§ **What to work on**: Only one part of the listing is needed: the lines from the one with "Screen dimensions: 1024x678" through the last line, copied exactly and free of pictures.
BEGIN Data extracts
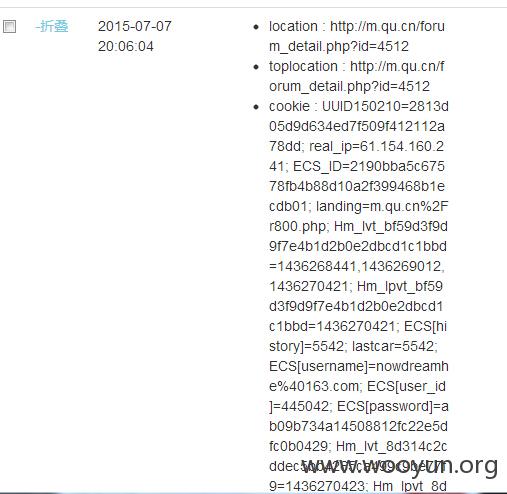Click the ECS_ID=2190bba5c675 value

(369, 166)
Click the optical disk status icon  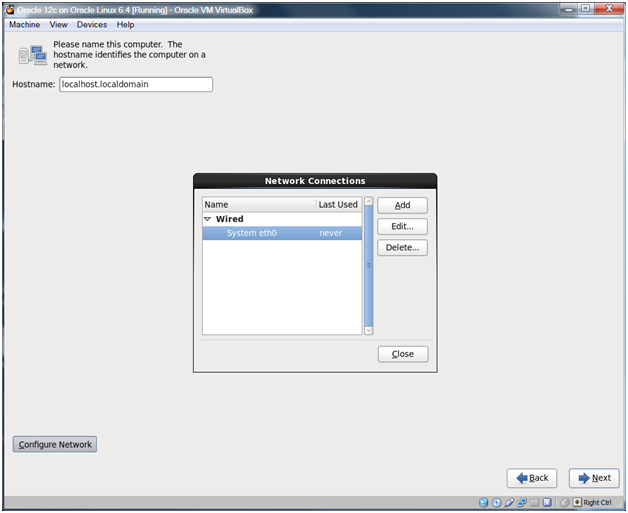tap(497, 502)
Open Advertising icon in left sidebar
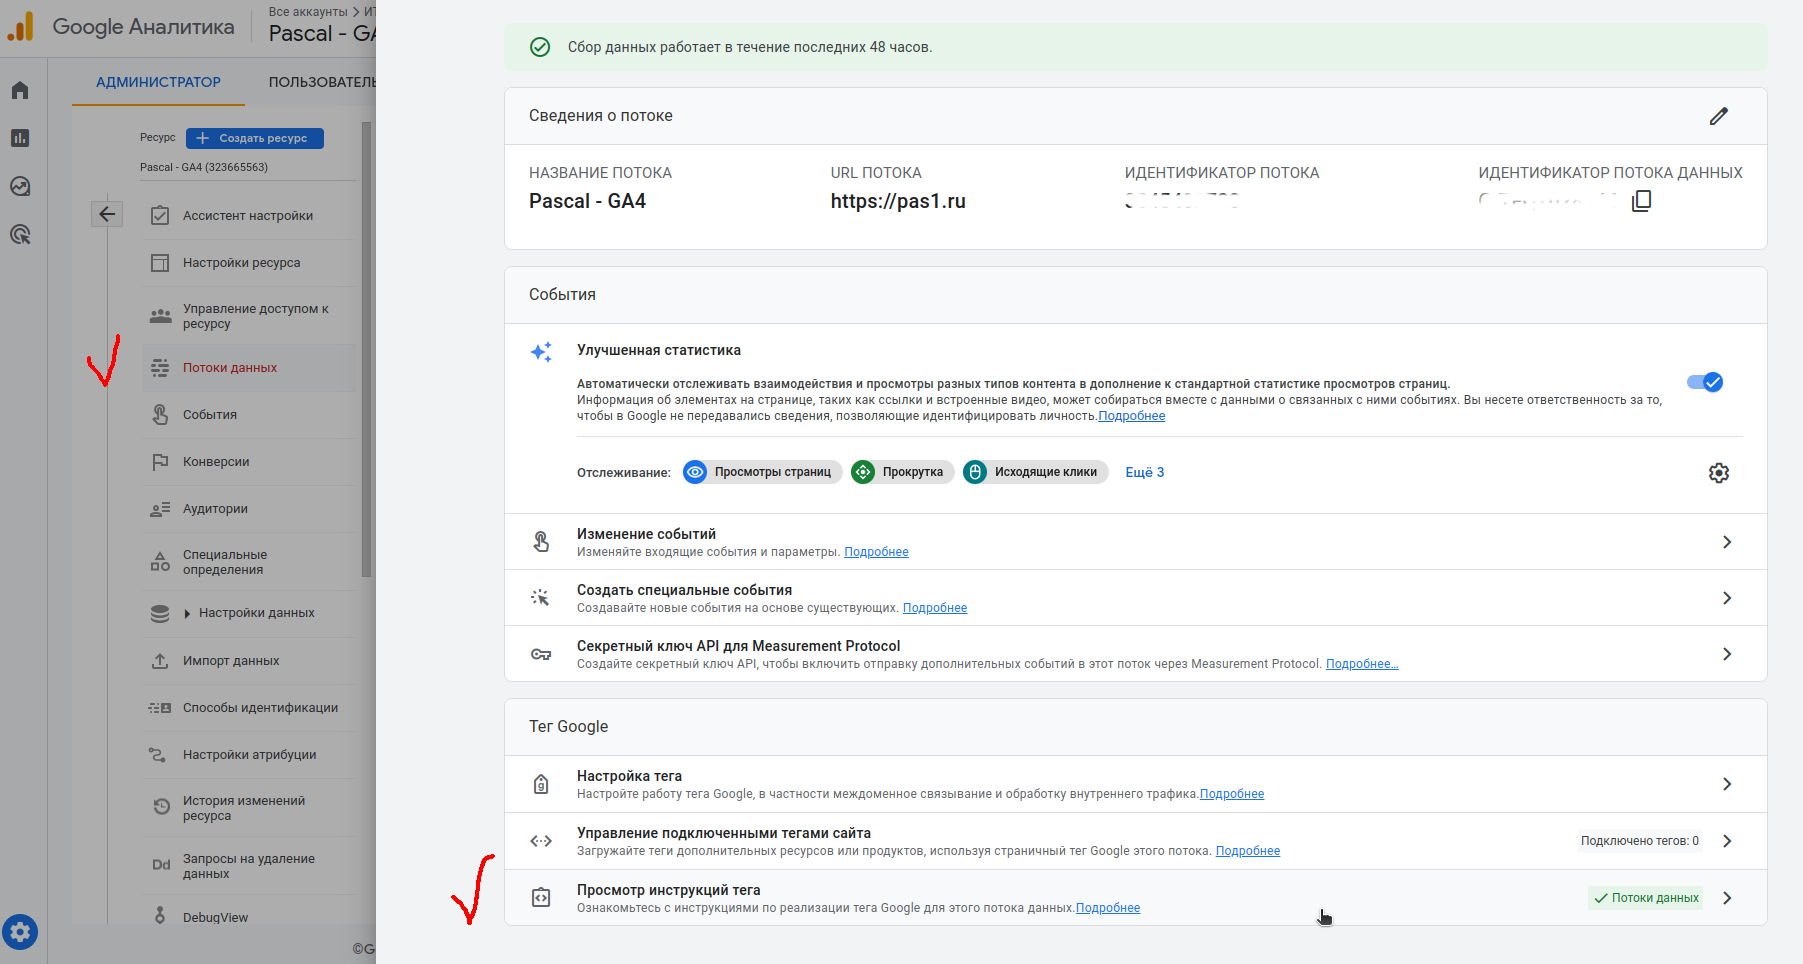1803x964 pixels. (x=20, y=235)
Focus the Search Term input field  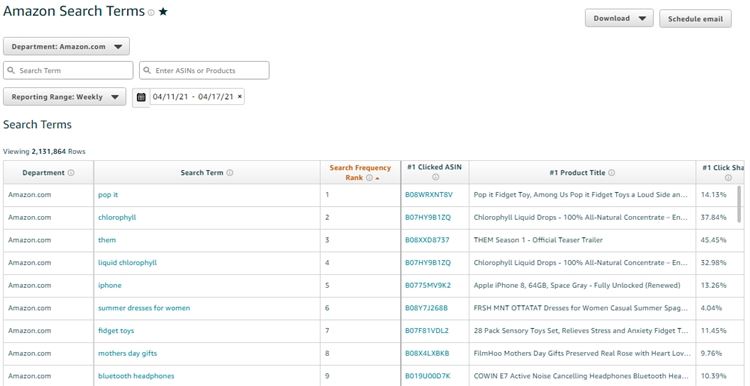point(68,70)

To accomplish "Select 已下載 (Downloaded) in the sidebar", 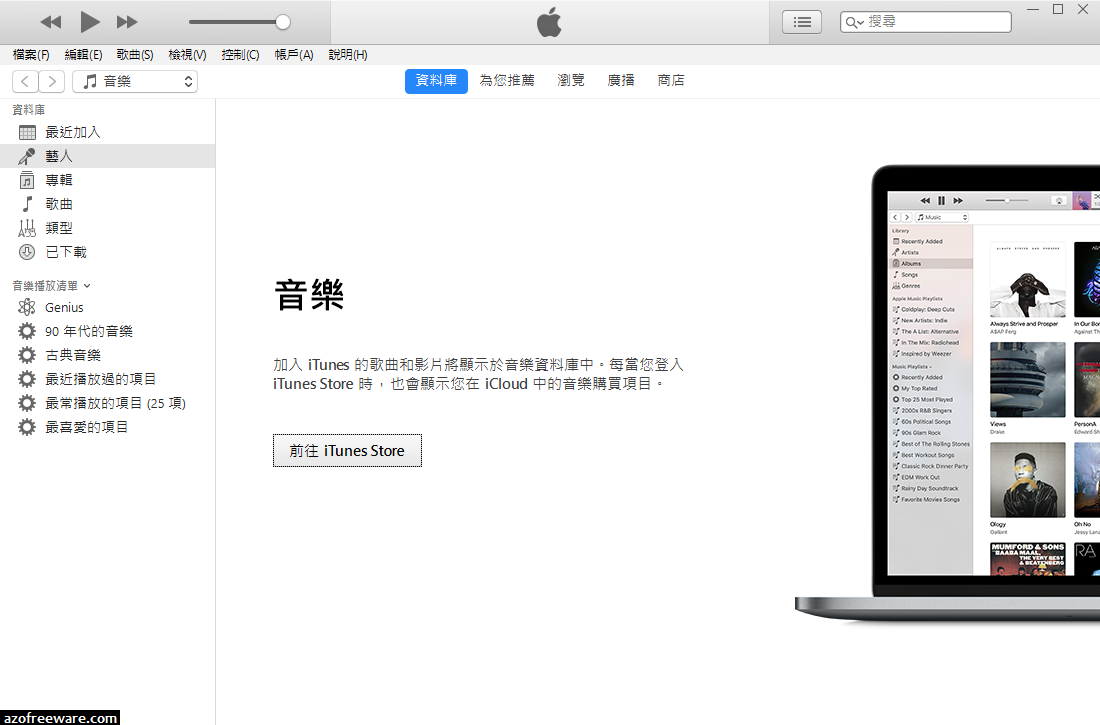I will (x=64, y=251).
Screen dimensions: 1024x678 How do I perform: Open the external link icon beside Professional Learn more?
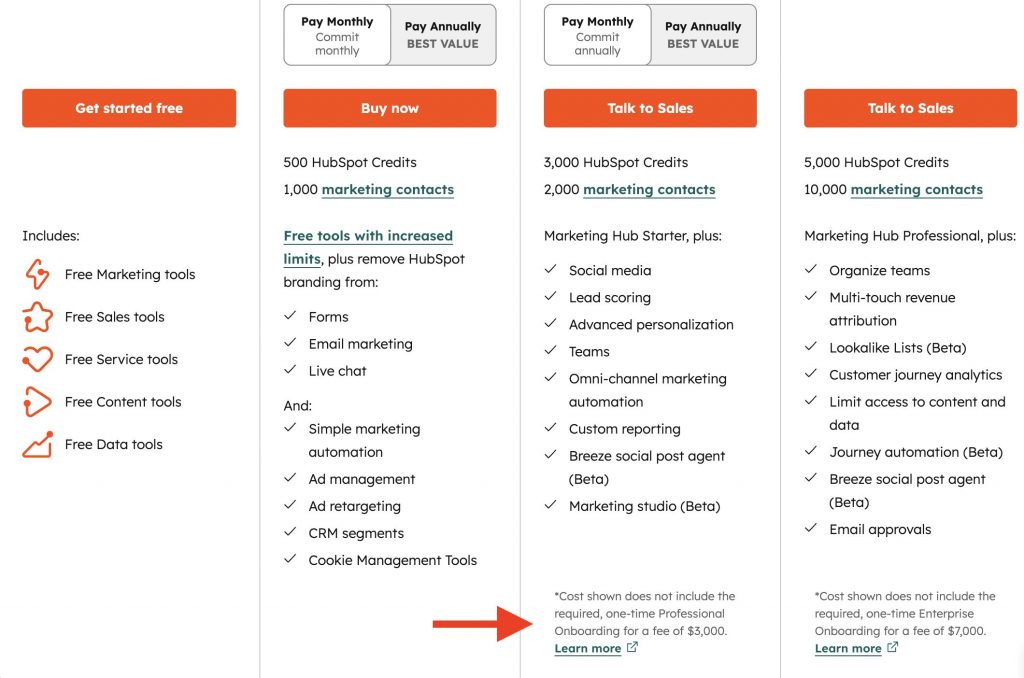point(632,648)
END Data extracts
§ **Result**:
Screen dimensions: 1024x678 How do I perform: Open the external link icon beside Professional Learn more?
point(632,648)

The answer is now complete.